Midwives comment that they feel more under pressure to accelerate labour when working closer to "the machines". This observation remains consistent with the conclusions of Wiegers and colleagues comparing midwifery practice at home and in hospitals: Outcome of planned home and planned hospital births in low risk pregnancies: prospective study in midwifery practices in the Netherlands (TA. Wiegers, MJNC. Keirse, J. van der Zee, GAH. Berghs). BMJ 1996;313:1309-1313

 http://www.bmj.com/cgi/content/full/313/7068/1309

Continuity of care is a crucial issue for midwife-attended birth. Some women are not moving to hospitals because they are in danger, but because they feel unsafe if left on ther own. This was Visser & Steegers' major contention, which indeed deserves being discussed. We regret that a distorted interpretation of an excerpt is being used to support the claim that home birth per se is 'dangerous'.

With warm regards

Madeleine Akrich, PhD
Bernard Bel, PhD
Collectif interassociatif autour de la naissance
http://ciane.net


Date: Mon, 6 Oct 2008 09:04:08 +0530
To: Tony Delamothe
From: Bernard Bel
Subject: Re: CIANE's letter to CMJ (3d posting)

Dear Tony Delamothe,

We have not heard from you since we sent the enclosed additional information regarding your editorial on homebirth in the Netherlands. The erronous statement remains unchanged on your website:
http://www.bmj.com/cgi/content/extract/336/7638/0

Before raising the issue in another renowned medical journal, we look forward to receiving BMJ's final statement on this controversy.

With best regards

Bernard Bel, PhD
Collectif interassociatif autour de la naissance
http://ciane.net


To: Bernard Bel
Cc: Beverley Beech, CIANE, Madeleine Akrich, Sharon Davies
Subject: Re: CIANE's letter to CMJ (3d posting)
From: Tony Delamothe
Date: Mon, 6 Oct 2008 16:28:14 +0100

My colleague posted a correction in July to Tony Sheldon's original new story

See: http://www.bmj.com/cgi/content/full/336/7638/239

The intentions was that my editor's choice was also to be corrected at the same time - but it hasn't been, for which I apologise. I'll try to sort that out in the next day or so.

Tony Delamothe
deputy editor

'

Correction for Sheldon, BMJ 336 (7638) 239.
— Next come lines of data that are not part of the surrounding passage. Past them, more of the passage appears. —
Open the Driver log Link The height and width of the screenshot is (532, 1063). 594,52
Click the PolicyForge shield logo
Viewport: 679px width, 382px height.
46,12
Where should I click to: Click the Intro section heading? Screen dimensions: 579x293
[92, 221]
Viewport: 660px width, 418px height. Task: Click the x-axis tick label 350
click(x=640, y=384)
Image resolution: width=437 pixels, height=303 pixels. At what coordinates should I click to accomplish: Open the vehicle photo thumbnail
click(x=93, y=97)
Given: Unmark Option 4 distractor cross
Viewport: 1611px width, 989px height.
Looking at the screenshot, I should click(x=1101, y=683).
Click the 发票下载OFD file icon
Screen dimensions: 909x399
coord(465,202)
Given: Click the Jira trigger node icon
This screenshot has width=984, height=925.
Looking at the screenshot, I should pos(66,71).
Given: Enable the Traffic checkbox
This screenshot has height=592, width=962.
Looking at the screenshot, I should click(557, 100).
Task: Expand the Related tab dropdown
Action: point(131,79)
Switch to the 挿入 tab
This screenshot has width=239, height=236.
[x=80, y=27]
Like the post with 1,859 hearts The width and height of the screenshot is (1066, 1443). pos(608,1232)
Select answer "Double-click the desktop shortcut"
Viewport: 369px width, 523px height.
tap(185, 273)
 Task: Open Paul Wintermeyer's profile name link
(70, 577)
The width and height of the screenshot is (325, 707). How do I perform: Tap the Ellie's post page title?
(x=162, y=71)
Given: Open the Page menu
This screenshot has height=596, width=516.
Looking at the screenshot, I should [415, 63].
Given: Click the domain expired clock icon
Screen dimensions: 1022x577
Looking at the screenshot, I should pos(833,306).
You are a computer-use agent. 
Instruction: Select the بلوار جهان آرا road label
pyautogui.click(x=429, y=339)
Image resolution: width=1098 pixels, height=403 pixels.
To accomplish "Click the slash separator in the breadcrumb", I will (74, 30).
Published 9 July 2008, doi:10.1136/bmj.a706
Cite this as: BMJ 2008;337:a706

Corrections

Obstetric care must change if Netherlands is to regain reputation for safe childbirth

Some confusion in translation resulted in an error in the full text (online) version of this News article by Tony Sheldon published in February (BMJ2008;336:239 doi: 10.1136/bmj.39472.657384.DB). In the third paragraph from the end, we wrongly said: "Although women who choose home births are deemed to be at low risk of complications, 51% are referred to hospital during labour because of difficulties in managing pain or a lack of progress with the delivery." In fact, the 51% refers to women who have not given birth before and who then choose a home birth. In the original research on which this assertion is based, 51% of women who had not given birth before and who were supposed to give birth at home were referred during labour because of complications; the corresponding referral figure for women who had given birth before was 17%.